ACLU Sues Alabama Over Transgender ID Law


A transgender woman says she was unable to update her gender on her driver’s license because of an Alabama policy requiring proof of gender confirmation surgery.

Darcy Corbitt of Lee County is one of the plaintiffs in a lawsuit filed Tuesday in Birmingham by the American Civil Liberties Union (ACLU) against the Alabama Law Enforcement Agency (ALEA). Corbitt moved back to Alabama in 2017 after attending college in North Dakota.

“In spite of successfully completing the requirements of changing my gender on my United States passport, my Social Security card and my North Dakota driver’s license, I was not eligible to change my gender marker on my Alabama driver’s license unless I had or could prove I’d had the surgery,” Corbitt says as she recounts what she calls a humiliating experience she had with a clerk at the Lee County driver license office.
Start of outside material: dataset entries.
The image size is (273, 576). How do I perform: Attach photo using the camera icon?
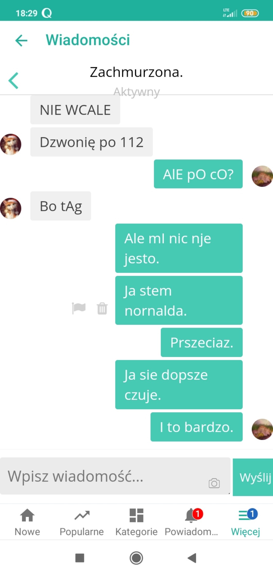coord(214,483)
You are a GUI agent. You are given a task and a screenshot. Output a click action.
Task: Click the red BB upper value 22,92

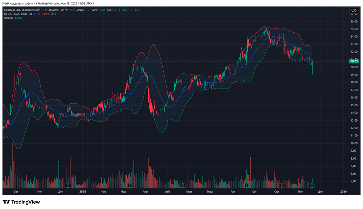pos(45,14)
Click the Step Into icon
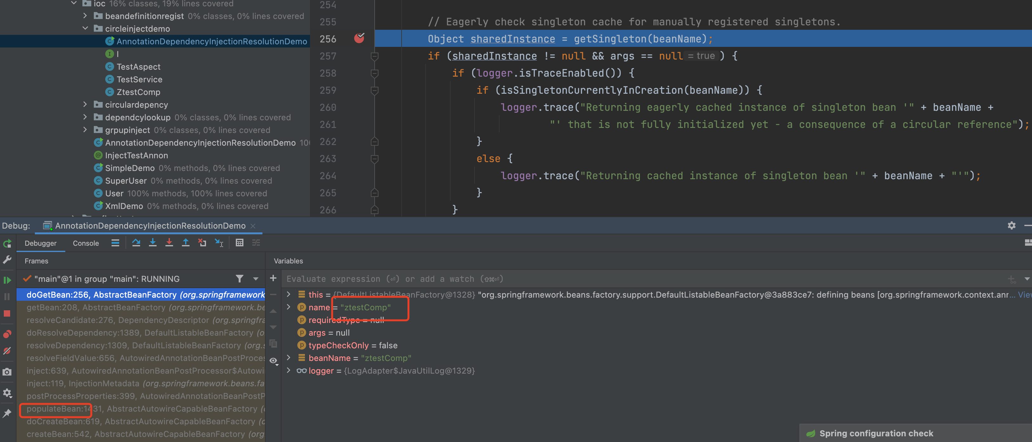The image size is (1032, 442). tap(153, 243)
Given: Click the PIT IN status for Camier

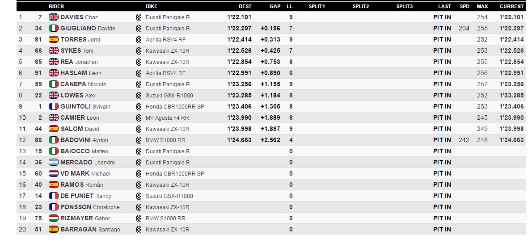Looking at the screenshot, I should [x=442, y=118].
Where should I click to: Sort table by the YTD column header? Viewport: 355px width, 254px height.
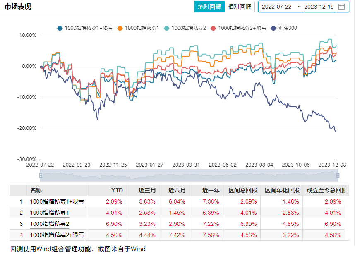click(x=117, y=190)
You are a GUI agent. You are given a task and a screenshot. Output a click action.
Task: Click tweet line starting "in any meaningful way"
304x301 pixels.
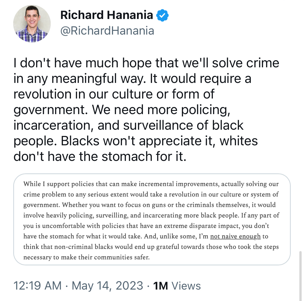coord(132,78)

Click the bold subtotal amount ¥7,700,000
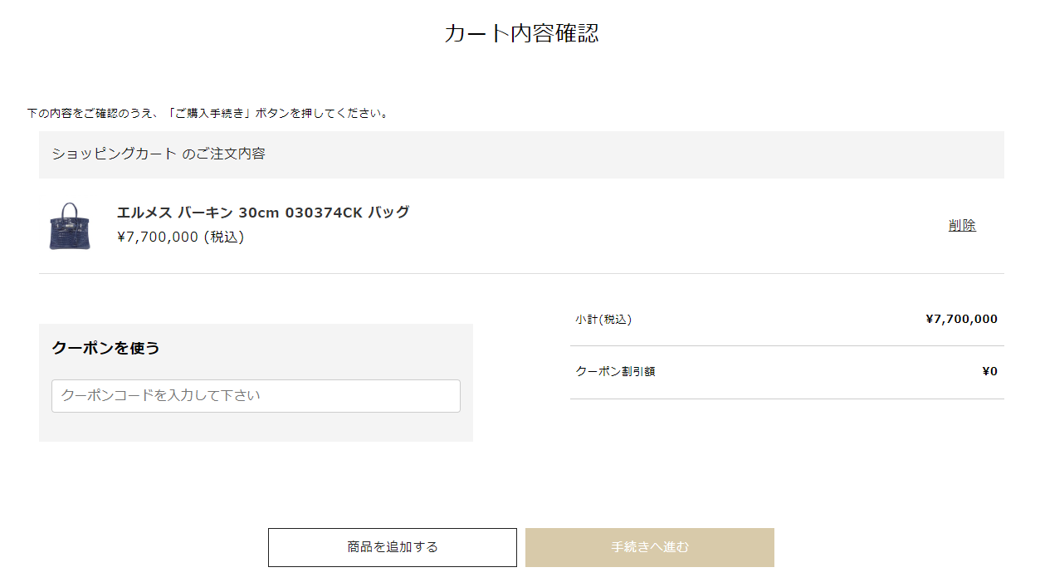[961, 319]
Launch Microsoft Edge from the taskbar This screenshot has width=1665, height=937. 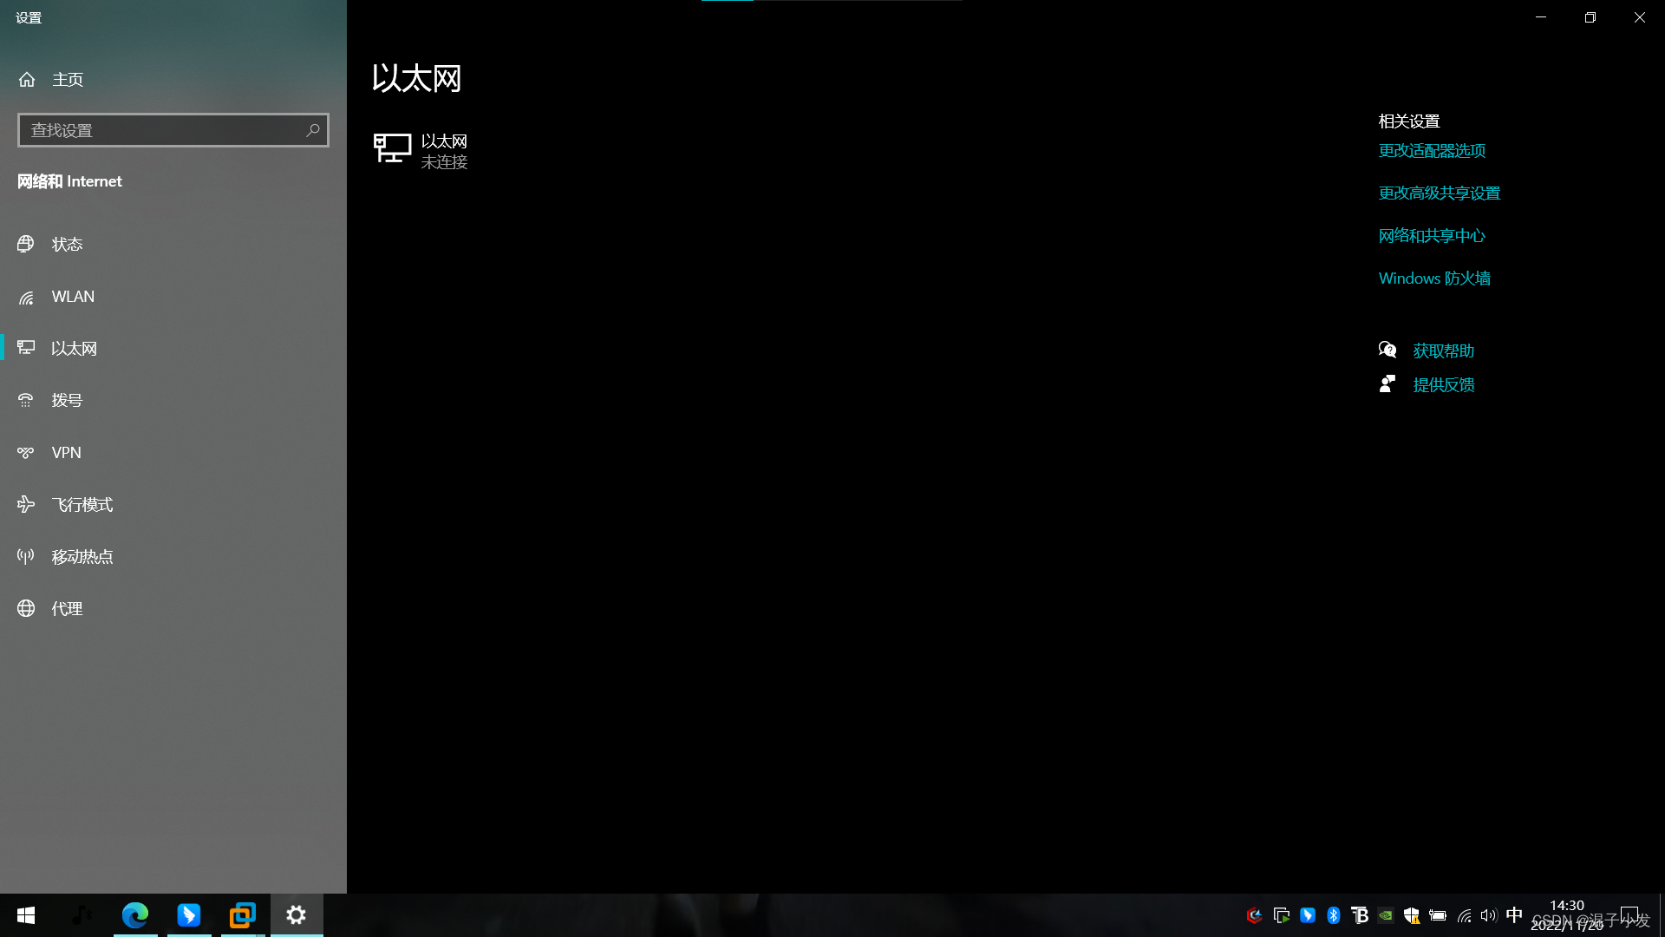[135, 914]
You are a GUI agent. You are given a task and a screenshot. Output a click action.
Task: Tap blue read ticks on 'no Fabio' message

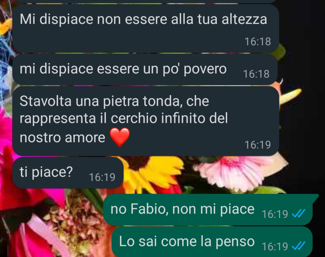pyautogui.click(x=299, y=213)
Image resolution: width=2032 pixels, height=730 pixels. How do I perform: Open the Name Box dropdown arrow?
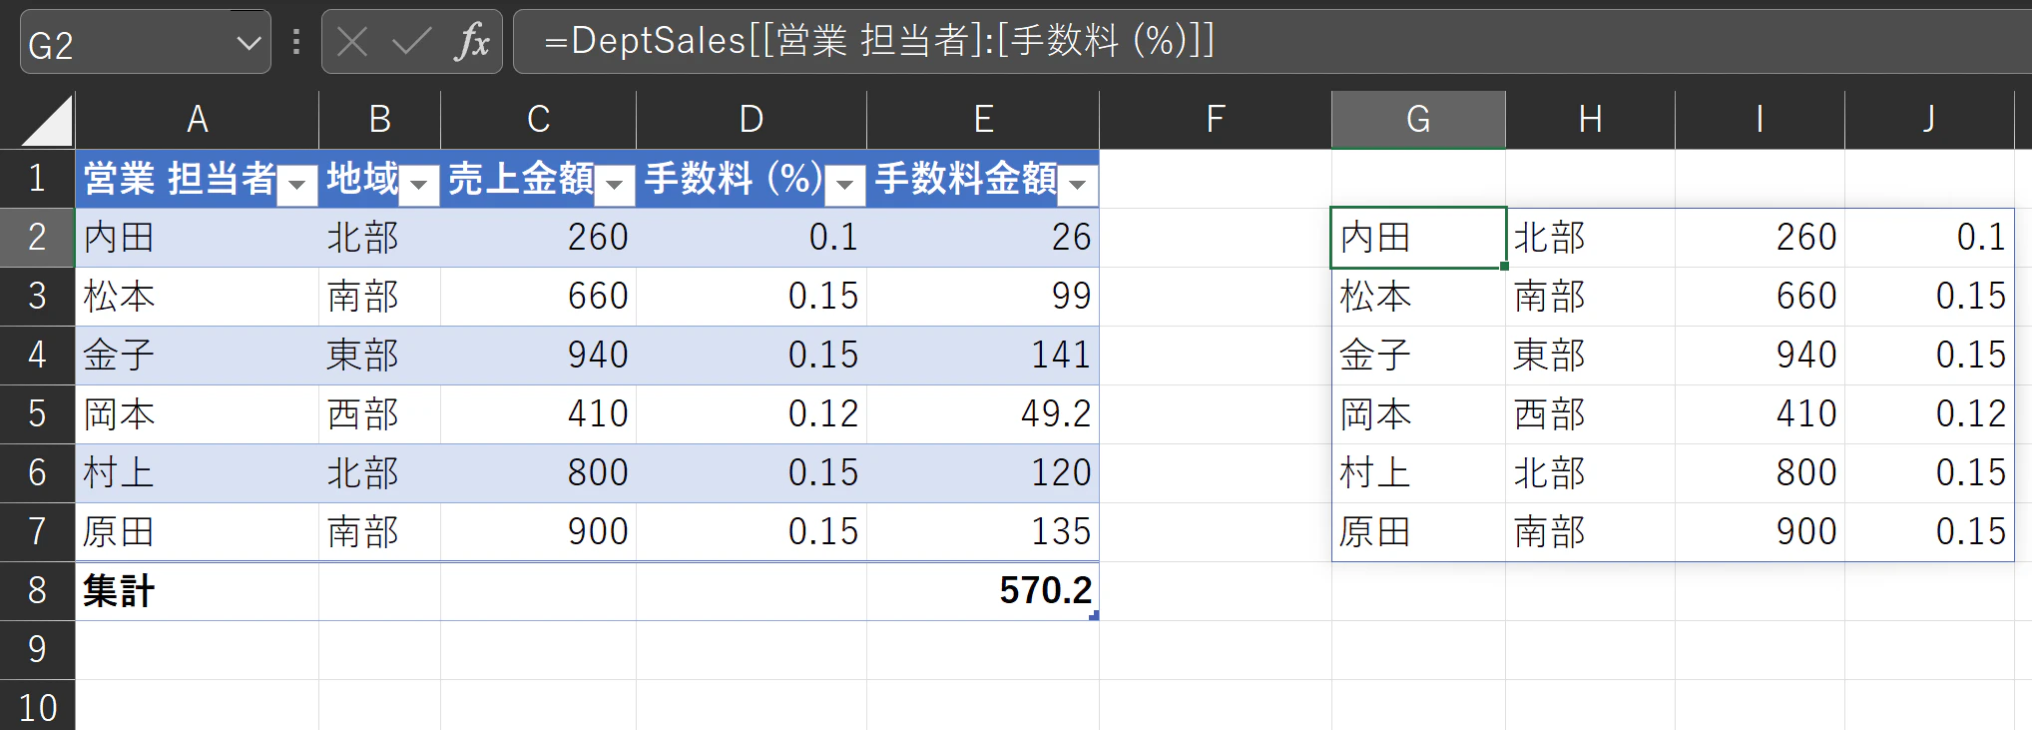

Corbitt says the clerk at one point referred to her as “it” and refused to put female on her driver’s license.

Gabriel Arkles is with the ACLU. He says the Alabama ID policy infringes on the constitutional right to privacy, due process and equal protection.

“Driver licenses matter for trans people’s safety and ability to participate in public life,” he says. “If you have a gender marker on your license that is different than the gender most people perceive when they interact with you, then every time you show your license you’re outed as trans.”

In order to update gender on an Alabama ID, a person must first change their gender on their Social Security card and submit documentation signed by a surgeon verifying completion of gender confirmation surgery. Alabama is one of just nine states with this policy.

The suit seeks to create policies protecting trans people from discrimination. ALEA says it cannot comment on pending lawsuits.